## [Tarea por realizar]
Transcribe sin ningún cambio, del texto sobre los estudiantes desaparecidos de Ayotzinapa que aparece más abajo, todo lo que va desde “martes, 9 de” hasta “desaparecidos de Ayotzinapa.”.

## [Texto proporcionado]

/---

Hoja suelta de opinión del profesor Gilberto Loaiza Cano. Licenciado en Filología, Master en Historia y Doctor en Sociología. Profesor titular del Departamento de Filosofía, Universidad del Valle. Premio Ciencias Sociales y Humanas, Fundación Alejandro Ángel Escobar, 2012. Línea de investigación: Historia intelectual de Colombia.

martes, 9 de diciembre de 2014

Pintado en la pared No. 115



“México no nos pertenece”

“México no nos pertenece”, le dice a uno el taxista luego de su análisis adobado de anécdotas; pero esa percepción de la vida pública reciente de México no es solitaria; con diversas modulaciones, la gente mexicana llega a conclusiones semejantes: “Este México no es nuestro, se lo han robado”; “esto viene desde Miguel de la Madrid”; “a los muchachos los están matando por eso, el hecho de ser joven es un delito”. Leyendo los periódicos, escuchando la radio, viendo los debates televisivos, conversando en la calle con algunos mexicanos, puede uno llegar a algunas conclusiones acerca de este triste episodio de los 43 estudiantes desaparecidos de Ayotzinapa.

Primero, el gobierno de Enrique Peña Nieto ya debe saber, desde mucho antes de estos días de diciembre, qué les sucedió a esos estudiantes, por qué y quiénes lo hicieron; pero no se atreve a decirlo porque, probablemente, hay implicaciones muy graves para autoridades de su propio gobierno o para instituciones del Estado.

\---

## [Extracto de datos]
/---

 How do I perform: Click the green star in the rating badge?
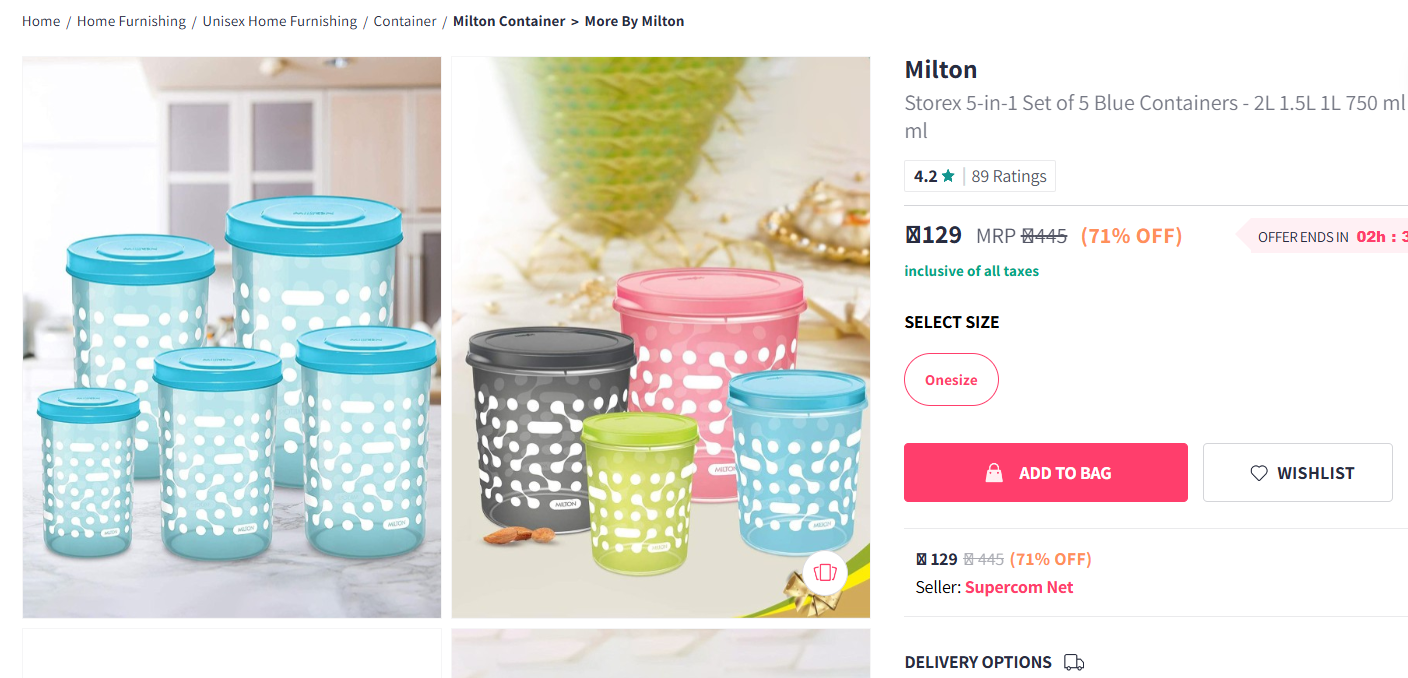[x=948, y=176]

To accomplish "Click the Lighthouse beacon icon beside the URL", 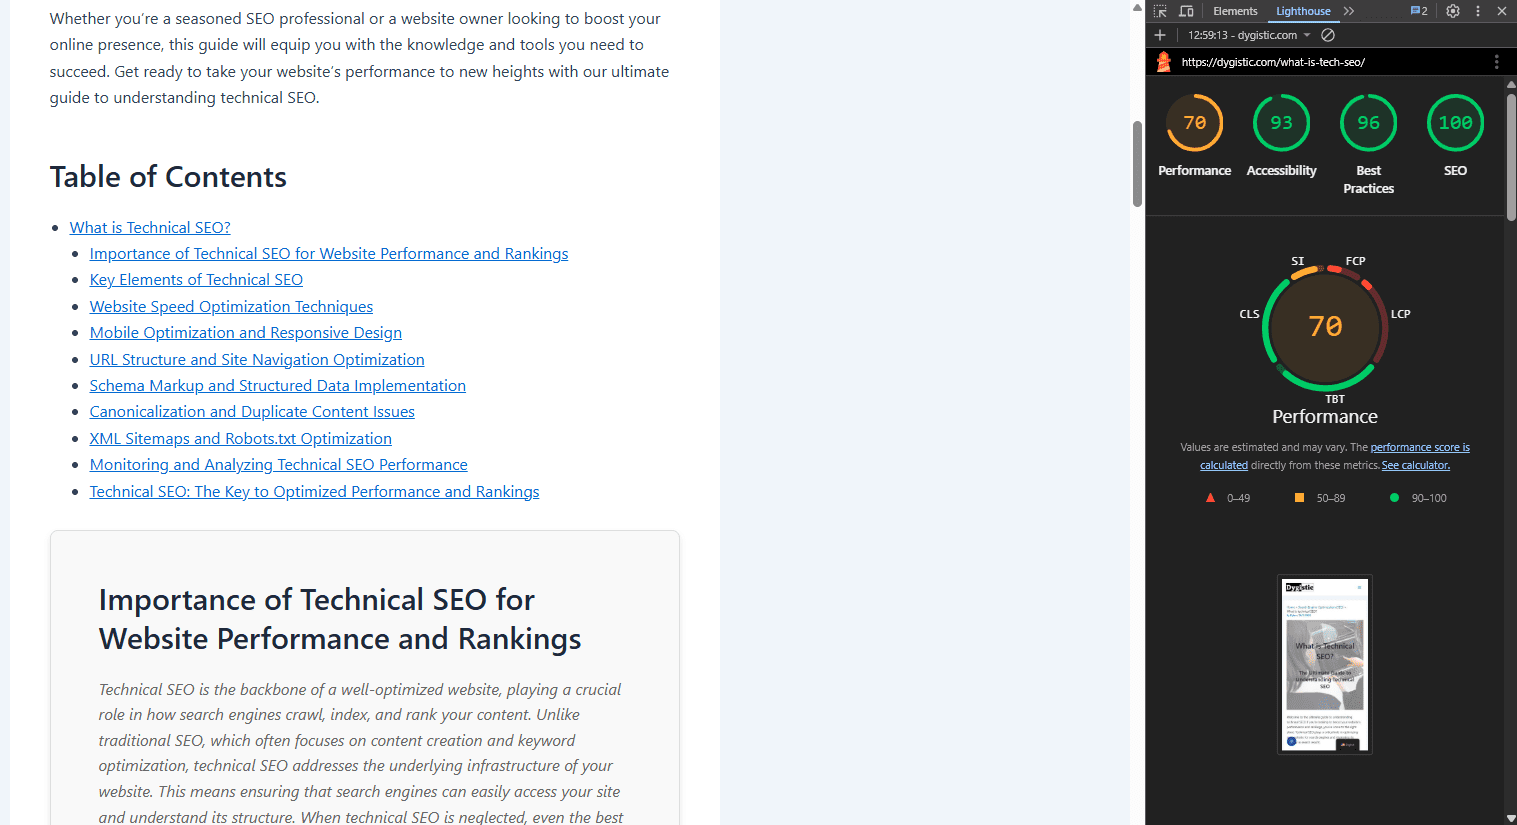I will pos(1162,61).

\---

## [Resultado obtenido]
martes, 9 de diciembre de 2014

Pintado en la pared No. 115



“México no nos pertenece”

“México no nos pertenece”, le dice a uno el taxista luego de su análisis adobado de anécdotas; pero esa percepción de la vida pública reciente de México no es solitaria; con diversas modulaciones, la gente mexicana llega a conclusiones semejantes: “Este México no es nuestro, se lo han robado”; “esto viene desde Miguel de la Madrid”; “a los muchachos los están matando por eso, el hecho de ser joven es un delito”. Leyendo los periódicos, escuchando la radio, viendo los debates televisivos, conversando en la calle con algunos mexicanos, puede uno llegar a algunas conclusiones acerca de este triste episodio de los 43 estudiantes desaparecidos de Ayotzinapa.